# DATA UNDER STUDY:
[Start of section]

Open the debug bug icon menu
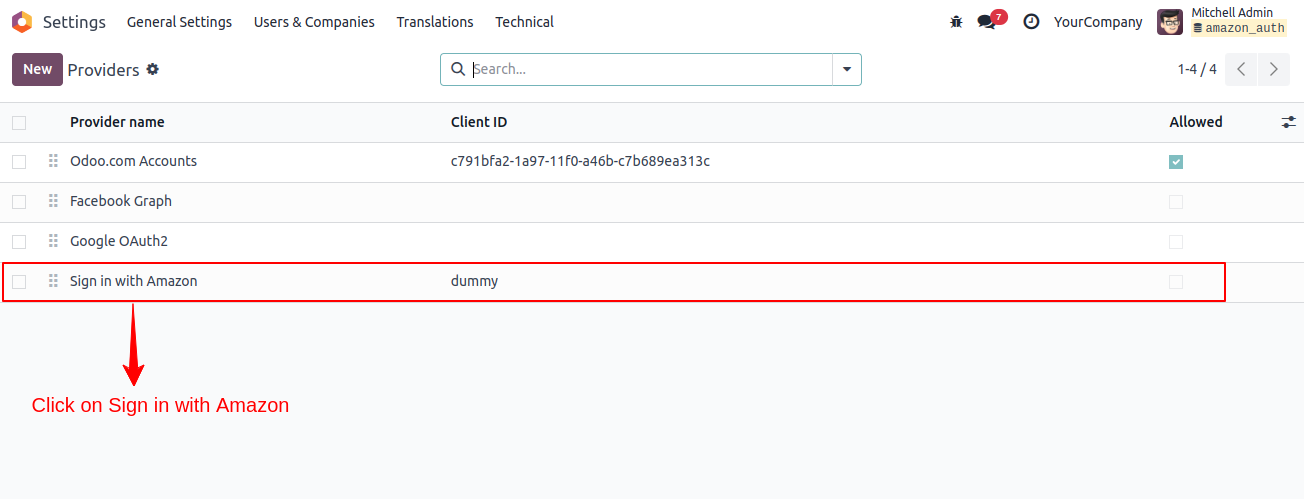[x=956, y=21]
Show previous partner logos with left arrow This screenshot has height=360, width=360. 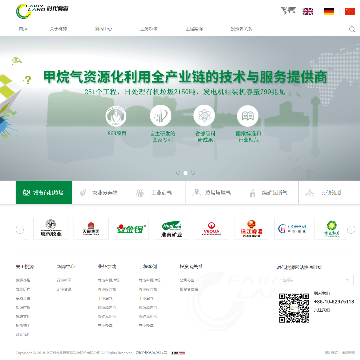click(x=20, y=229)
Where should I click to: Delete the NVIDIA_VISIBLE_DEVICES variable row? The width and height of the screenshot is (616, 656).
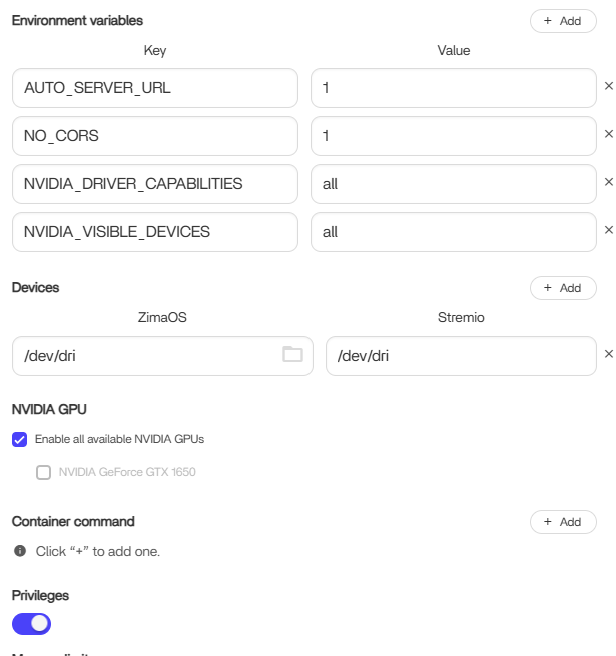click(x=608, y=231)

[End of section]

# WHAT IS NEEDED:
The output should hold only the lines from the one containing "Where should I" through the last line of the listing, reproduced exactly, pictures omitted.

# ANSWER BELOW:
Where should I click to: Delete the NVIDIA_VISIBLE_DEVICES variable row? The width and height of the screenshot is (616, 656).
click(x=608, y=231)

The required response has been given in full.